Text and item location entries
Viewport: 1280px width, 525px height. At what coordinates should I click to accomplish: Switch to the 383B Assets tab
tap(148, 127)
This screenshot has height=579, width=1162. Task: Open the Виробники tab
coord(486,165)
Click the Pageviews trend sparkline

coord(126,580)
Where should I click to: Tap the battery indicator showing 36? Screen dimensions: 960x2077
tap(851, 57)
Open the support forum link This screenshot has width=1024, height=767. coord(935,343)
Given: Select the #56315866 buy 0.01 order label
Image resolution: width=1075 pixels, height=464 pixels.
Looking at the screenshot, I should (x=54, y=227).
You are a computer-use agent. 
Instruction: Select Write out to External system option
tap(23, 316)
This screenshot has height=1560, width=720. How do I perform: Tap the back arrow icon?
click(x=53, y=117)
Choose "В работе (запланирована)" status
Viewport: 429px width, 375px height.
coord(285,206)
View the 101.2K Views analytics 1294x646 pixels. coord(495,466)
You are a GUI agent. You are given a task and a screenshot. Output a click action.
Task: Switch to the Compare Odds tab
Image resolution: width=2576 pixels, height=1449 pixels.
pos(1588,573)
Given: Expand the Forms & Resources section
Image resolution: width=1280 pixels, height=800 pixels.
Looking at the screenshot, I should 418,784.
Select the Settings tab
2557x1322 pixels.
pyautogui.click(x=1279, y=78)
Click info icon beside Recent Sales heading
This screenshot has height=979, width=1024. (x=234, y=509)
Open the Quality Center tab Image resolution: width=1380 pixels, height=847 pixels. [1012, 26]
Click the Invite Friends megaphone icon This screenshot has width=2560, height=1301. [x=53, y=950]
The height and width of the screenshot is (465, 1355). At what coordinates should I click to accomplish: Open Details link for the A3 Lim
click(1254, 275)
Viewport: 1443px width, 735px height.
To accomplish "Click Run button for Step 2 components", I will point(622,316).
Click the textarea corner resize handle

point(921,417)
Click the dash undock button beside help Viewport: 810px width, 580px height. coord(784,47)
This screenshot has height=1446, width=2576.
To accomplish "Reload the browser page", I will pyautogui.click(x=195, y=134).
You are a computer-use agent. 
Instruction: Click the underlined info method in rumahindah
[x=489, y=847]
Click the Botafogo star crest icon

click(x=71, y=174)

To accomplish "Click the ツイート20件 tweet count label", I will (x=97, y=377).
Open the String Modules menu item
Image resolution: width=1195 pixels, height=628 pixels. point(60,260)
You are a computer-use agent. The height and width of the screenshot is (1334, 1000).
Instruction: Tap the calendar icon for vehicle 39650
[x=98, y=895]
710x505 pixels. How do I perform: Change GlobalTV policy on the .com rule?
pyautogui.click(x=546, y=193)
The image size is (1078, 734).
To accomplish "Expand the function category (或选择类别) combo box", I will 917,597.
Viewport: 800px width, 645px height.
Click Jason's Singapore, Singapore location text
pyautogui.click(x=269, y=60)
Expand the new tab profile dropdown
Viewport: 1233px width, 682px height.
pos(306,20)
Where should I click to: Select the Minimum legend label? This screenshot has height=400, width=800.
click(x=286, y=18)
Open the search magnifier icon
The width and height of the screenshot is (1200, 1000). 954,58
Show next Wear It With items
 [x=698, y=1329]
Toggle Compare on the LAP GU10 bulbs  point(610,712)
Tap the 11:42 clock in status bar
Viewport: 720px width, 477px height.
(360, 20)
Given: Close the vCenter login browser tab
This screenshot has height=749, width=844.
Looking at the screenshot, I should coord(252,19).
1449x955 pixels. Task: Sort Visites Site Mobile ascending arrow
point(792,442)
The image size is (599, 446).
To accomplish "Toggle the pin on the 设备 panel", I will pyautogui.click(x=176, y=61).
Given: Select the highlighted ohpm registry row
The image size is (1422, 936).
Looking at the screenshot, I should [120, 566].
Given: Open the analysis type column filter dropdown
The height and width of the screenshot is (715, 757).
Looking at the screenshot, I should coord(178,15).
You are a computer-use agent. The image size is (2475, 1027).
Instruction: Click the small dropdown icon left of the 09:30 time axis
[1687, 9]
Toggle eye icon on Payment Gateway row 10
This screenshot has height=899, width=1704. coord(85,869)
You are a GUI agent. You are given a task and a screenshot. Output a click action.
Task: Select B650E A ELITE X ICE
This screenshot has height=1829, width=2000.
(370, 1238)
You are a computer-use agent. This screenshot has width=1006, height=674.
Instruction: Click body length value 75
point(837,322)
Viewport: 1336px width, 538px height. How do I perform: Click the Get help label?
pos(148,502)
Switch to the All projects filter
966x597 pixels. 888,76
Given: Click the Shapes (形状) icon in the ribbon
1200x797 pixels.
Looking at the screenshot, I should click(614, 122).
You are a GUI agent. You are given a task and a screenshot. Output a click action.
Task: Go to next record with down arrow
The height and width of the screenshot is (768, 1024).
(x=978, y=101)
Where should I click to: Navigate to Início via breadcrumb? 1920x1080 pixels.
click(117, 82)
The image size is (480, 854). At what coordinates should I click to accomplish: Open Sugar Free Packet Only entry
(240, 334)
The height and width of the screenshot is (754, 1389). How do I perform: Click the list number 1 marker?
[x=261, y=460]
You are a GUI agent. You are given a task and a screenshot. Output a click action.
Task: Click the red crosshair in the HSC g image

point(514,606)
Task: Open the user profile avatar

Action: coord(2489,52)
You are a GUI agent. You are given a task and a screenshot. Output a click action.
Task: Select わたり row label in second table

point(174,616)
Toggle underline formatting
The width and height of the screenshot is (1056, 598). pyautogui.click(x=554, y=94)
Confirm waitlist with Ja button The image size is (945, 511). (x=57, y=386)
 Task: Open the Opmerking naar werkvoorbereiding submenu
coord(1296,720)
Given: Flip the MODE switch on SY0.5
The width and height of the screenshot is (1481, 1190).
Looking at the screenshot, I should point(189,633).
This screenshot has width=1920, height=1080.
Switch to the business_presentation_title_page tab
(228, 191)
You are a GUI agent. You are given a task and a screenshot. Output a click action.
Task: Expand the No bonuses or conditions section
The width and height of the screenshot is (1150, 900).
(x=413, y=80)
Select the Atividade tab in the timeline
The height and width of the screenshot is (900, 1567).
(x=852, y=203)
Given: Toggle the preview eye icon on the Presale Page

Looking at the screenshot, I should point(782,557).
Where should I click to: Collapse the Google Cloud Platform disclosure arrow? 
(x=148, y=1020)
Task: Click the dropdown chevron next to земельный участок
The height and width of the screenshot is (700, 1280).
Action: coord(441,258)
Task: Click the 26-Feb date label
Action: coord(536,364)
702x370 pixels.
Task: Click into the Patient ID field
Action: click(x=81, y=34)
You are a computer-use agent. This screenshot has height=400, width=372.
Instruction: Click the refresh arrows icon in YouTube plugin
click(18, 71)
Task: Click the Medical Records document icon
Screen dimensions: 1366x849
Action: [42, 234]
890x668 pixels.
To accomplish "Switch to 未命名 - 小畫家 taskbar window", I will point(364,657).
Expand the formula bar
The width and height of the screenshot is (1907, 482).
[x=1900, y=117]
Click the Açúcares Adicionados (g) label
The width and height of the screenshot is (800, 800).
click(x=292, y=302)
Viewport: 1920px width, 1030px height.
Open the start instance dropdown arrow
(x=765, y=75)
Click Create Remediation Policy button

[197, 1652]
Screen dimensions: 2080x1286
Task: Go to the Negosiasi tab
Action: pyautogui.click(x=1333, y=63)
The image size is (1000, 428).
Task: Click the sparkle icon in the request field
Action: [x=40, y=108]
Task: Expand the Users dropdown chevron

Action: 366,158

GOAL: Rewrite the data above, changing each "Expand" to "Unfold" and leaving everything else as it is.

EXERCISE SOLUTION:
Viewport: 1280px width, 525px height. At what coordinates should I click to accomplish: Switch to the 383B Assets tab
tap(148, 127)
This screenshot has height=579, width=1162. Task: Open the Виробники tab
coord(486,165)
Click the Pageviews trend sparkline

coord(126,580)
Where should I click to: Tap the battery indicator showing 36? Screen dimensions: 960x2077
tap(851, 57)
Open the support forum link This screenshot has width=1024, height=767. coord(935,343)
Given: Select the #56315866 buy 0.01 order label
Image resolution: width=1075 pixels, height=464 pixels.
Looking at the screenshot, I should (x=54, y=227).
You are a computer-use agent. 
Instruction: Select Write out to External system option
tap(23, 316)
This screenshot has height=1560, width=720. How do I perform: Tap the back arrow icon?
click(x=53, y=117)
Choose "В работе (запланирована)" status
Viewport: 429px width, 375px height.
coord(285,206)
View the 101.2K Views analytics 1294x646 pixels. coord(495,466)
You are a GUI agent. You are given a task and a screenshot. Output a click action.
Task: Switch to the Compare Odds tab
Image resolution: width=2576 pixels, height=1449 pixels.
pos(1588,573)
Given: Unfold the Forms & Resources section
Image resolution: width=1280 pixels, height=800 pixels.
Looking at the screenshot, I should 418,784.
Select the Settings tab
2557x1322 pixels.
pyautogui.click(x=1279, y=78)
Click info icon beside Recent Sales heading
This screenshot has height=979, width=1024. (x=234, y=509)
Open the Quality Center tab Image resolution: width=1380 pixels, height=847 pixels. [1012, 26]
Click the Invite Friends megaphone icon This screenshot has width=2560, height=1301. [x=53, y=950]
The height and width of the screenshot is (465, 1355). At what coordinates should I click to accomplish: Open Details link for the A3 Lim
click(1254, 275)
Viewport: 1443px width, 735px height.
To accomplish "Click Run button for Step 2 components", I will point(622,316).
Click the textarea corner resize handle

point(921,417)
Click the dash undock button beside help Viewport: 810px width, 580px height. coord(784,47)
This screenshot has height=1446, width=2576.
To accomplish "Reload the browser page", I will pyautogui.click(x=195, y=134).
You are a computer-use agent. 
Instruction: Click the underlined info method in rumahindah
[x=489, y=847]
Click the Botafogo star crest icon

click(x=71, y=174)

To accomplish "Click the ツイート20件 tweet count label", I will (x=97, y=377).
Open the String Modules menu item
Image resolution: width=1195 pixels, height=628 pixels. point(60,260)
You are a computer-use agent. The height and width of the screenshot is (1334, 1000).
Instruction: Tap the calendar icon for vehicle 39650
[x=98, y=895]
710x505 pixels. How do I perform: Change GlobalTV policy on the .com rule?
pyautogui.click(x=546, y=193)
The image size is (1078, 734).
To accomplish "Unfold the function category (或选择类别) combo box", I will 917,597.
Viewport: 800px width, 645px height.
Click Jason's Singapore, Singapore location text
pyautogui.click(x=269, y=60)
Unfold the new tab profile dropdown
Viewport: 1233px width, 682px height.
pos(306,20)
Where should I click to: Select the Minimum legend label? This screenshot has height=400, width=800.
click(x=286, y=18)
Open the search magnifier icon
The width and height of the screenshot is (1200, 1000). 954,58
Show next Wear It With items
 [x=698, y=1329]
Toggle Compare on the LAP GU10 bulbs  point(610,712)
Tap the 11:42 clock in status bar
Viewport: 720px width, 477px height.
(360, 20)
Given: Close the vCenter login browser tab
This screenshot has height=749, width=844.
Looking at the screenshot, I should coord(252,19).
1449x955 pixels. Task: Sort Visites Site Mobile ascending arrow
point(792,442)
The image size is (599, 446).
To accomplish "Toggle the pin on the 设备 panel", I will pyautogui.click(x=176, y=61).
Given: Select the highlighted ohpm registry row
The image size is (1422, 936).
Looking at the screenshot, I should [120, 566].
Given: Open the analysis type column filter dropdown
The height and width of the screenshot is (715, 757).
Looking at the screenshot, I should coord(178,15).
You are a computer-use agent. The image size is (2475, 1027).
Instruction: Click the small dropdown icon left of the 09:30 time axis
[1687, 9]
Toggle eye icon on Payment Gateway row 10
This screenshot has height=899, width=1704. coord(85,869)
You are a GUI agent. You are given a task and a screenshot. Output a click action.
Task: Select B650E A ELITE X ICE
This screenshot has height=1829, width=2000.
(370, 1238)
You are a computer-use agent. This screenshot has width=1006, height=674.
Instruction: Click body length value 75
point(837,322)
Viewport: 1336px width, 538px height. How do I perform: Click the Get help label?
pos(148,502)
Switch to the All projects filter
966x597 pixels. 888,76
Given: Click the Shapes (形状) icon in the ribbon
1200x797 pixels.
Looking at the screenshot, I should click(614, 122).
You are a GUI agent. You are given a task and a screenshot. Output a click action.
Task: Go to next record with down arrow
The height and width of the screenshot is (768, 1024).
(x=978, y=101)
Where should I click to: Navigate to Início via breadcrumb? 1920x1080 pixels.
click(117, 82)
The image size is (480, 854). At what coordinates should I click to accomplish: Open Sugar Free Packet Only entry
(240, 334)
The height and width of the screenshot is (754, 1389). How do I perform: Click the list number 1 marker?
[x=261, y=460]
You are a GUI agent. You are given a task and a screenshot. Output a click action.
Task: Click the red crosshair in the HSC g image

point(514,606)
Task: Open the user profile avatar

Action: coord(2489,52)
You are a GUI agent. You are given a task and a screenshot. Output a click action.
Task: Select わたり row label in second table

point(174,616)
Toggle underline formatting
The width and height of the screenshot is (1056, 598). pyautogui.click(x=554, y=94)
Confirm waitlist with Ja button The image size is (945, 511). (x=57, y=386)
 Task: Open the Opmerking naar werkvoorbereiding submenu
coord(1296,720)
Given: Flip the MODE switch on SY0.5
The width and height of the screenshot is (1481, 1190).
Looking at the screenshot, I should point(189,633).
This screenshot has width=1920, height=1080.
Switch to the business_presentation_title_page tab
(228, 191)
You are a GUI agent. You are given a task and a screenshot. Output a click action.
Task: Unfold the No bonuses or conditions section
The width and height of the screenshot is (1150, 900).
(x=413, y=80)
Select the Atividade tab in the timeline
The height and width of the screenshot is (900, 1567).
(x=852, y=203)
Given: Toggle the preview eye icon on the Presale Page

Looking at the screenshot, I should point(782,557).
Where should I click to: Collapse the Google Cloud Platform disclosure arrow? 
(x=148, y=1020)
Task: Click the dropdown chevron next to земельный участок
The height and width of the screenshot is (700, 1280).
Action: coord(441,258)
Task: Click the 26-Feb date label
Action: coord(536,364)
702x370 pixels.
Task: Click into the Patient ID field
Action: click(x=81, y=34)
You are a computer-use agent. This screenshot has height=400, width=372.
Instruction: Click the refresh arrows icon in YouTube plugin
click(18, 71)
Task: Click the Medical Records document icon
Screen dimensions: 1366x849
Action: [42, 234]
890x668 pixels.
To accomplish "Switch to 未命名 - 小畫家 taskbar window", I will point(364,657).
Unfold the formula bar
The width and height of the screenshot is (1907, 482).
[x=1900, y=117]
Click the Açúcares Adicionados (g) label
The width and height of the screenshot is (800, 800).
click(x=292, y=302)
Viewport: 1920px width, 1030px height.
Open the start instance dropdown arrow
(x=765, y=75)
Click Create Remediation Policy button

[197, 1652]
Screen dimensions: 2080x1286
Task: Go to the Negosiasi tab
Action: pyautogui.click(x=1333, y=63)
The image size is (1000, 428).
Task: Click the sparkle icon in the request field
Action: [x=40, y=108]
Task: Unfold the Users dropdown chevron

Action: 366,158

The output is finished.